Painting by John Singleton Copley

Colonel William Fitch and His Sisters is an 1801 portrait painting by the Anglo-American artist John Singleton Copley. It depicts William Fitch with his two sisters. A colonel in the British Army, Fitch is shown in the uniform of the 83rd Foot. He was killed in action in Second Maroon War in 1795. The family had roots in Connecticut and were friendly with Benedict Arnold and his wife Peggy Shippen in their later years in London.

Copley had relocated to England in 1775 and produced portraits alongside notable history paintings such as The Death of the Earl of Chatham and The Defeat of the Floating Batteries at Gibraltar. The painting was displayed at the Royal Academy Exhibition of 1801 held at Somerset House in London. The picture is now in the collection of the National Gallery of Art in Washington D.C., having been gifted in 1960.

==Bibliography==
- Kamensky, Jane. A Revolution in Color: The World of John Singleton Copley. W. W. Norton & Company, 2016.
- Merrill, Jane & Endicott, John. The Late Years of Benedict Arnold: Fugitive, Smuggler, Mercenary, 1780-1801. McFarland, 2022.
- Prown, Jules David. John Singleton Copley: In England, 1774-1815. National Gallery of Art, Washington, 1966.

◆ Stored items
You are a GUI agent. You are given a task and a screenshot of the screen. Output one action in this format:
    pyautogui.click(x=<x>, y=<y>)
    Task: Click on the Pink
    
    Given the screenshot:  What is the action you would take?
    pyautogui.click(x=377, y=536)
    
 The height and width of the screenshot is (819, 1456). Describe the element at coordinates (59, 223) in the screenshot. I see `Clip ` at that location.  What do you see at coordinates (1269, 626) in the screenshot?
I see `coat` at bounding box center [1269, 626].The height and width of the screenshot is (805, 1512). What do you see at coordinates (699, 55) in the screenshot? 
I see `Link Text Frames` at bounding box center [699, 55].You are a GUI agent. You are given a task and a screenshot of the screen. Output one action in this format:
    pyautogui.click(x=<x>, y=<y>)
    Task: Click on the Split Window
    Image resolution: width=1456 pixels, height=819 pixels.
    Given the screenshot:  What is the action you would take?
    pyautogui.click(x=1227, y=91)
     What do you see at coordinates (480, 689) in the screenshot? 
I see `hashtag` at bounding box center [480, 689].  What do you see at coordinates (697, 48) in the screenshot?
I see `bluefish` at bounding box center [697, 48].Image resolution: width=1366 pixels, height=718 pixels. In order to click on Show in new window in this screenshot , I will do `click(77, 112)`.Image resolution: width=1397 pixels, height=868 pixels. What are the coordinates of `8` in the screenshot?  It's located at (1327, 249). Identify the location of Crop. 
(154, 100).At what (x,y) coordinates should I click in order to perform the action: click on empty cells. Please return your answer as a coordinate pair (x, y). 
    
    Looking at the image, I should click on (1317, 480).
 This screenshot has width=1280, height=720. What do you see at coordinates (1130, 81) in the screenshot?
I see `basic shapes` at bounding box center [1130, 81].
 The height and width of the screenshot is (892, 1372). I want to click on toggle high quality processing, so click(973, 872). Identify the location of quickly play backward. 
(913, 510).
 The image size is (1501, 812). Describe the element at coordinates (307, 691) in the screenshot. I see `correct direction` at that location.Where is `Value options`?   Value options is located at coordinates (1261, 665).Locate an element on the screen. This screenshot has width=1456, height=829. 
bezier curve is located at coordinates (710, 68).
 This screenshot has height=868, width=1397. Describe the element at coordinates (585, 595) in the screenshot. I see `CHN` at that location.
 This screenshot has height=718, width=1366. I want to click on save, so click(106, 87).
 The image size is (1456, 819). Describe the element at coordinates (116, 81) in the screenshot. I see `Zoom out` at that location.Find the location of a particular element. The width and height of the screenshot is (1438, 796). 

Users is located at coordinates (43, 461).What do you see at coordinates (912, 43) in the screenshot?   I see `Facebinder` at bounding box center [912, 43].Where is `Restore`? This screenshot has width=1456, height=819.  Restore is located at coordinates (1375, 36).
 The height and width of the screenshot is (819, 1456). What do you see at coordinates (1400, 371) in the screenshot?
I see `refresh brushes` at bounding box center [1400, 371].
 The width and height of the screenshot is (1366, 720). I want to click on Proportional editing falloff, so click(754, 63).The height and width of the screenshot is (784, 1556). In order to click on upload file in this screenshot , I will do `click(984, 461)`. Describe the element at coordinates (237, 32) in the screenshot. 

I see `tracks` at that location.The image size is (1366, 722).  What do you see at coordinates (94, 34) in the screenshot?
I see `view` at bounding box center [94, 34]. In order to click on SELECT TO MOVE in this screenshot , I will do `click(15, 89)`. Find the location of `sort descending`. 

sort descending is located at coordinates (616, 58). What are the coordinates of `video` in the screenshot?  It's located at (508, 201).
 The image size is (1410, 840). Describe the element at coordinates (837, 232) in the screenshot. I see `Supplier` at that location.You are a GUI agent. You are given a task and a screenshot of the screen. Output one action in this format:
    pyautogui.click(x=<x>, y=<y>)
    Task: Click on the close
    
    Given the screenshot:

◆ Study questions
**a.** In the text on Copley's portrait, write out the part starting at "Colonel William Fitch" and ending at "gifted in 1960.", switching "picture" to "canvas".
**b.** According to the text on Copley's portrait, where was the painting displayed in 1801?

◆ Answers to the problems
**a.**
Colonel William Fitch and His Sisters is an 1801 portrait painting by the Anglo-American artist John Singleton Copley. It depicts William Fitch with his two sisters. A colonel in the British Army, Fitch is shown in the uniform of the 83rd Foot. He was killed in action in Second Maroon War in 1795. The family had roots in Connecticut and were friendly with Benedict Arnold and his wife Peggy Shippen in their later years in London.

Copley had relocated to England in 1775 and produced portraits alongside notable history paintings such as The Death of the Earl of Chatham and The Defeat of the Floating Batteries at Gibraltar. The painting was displayed at the Royal Academy Exhibition of 1801 held at Somerset House in London. The canvas is now in the collection of the National Gallery of Art in Washington D.C., having been gifted in 1960.

**b.** At the Royal Academy Exhibition of 1801, held at Somerset House in London.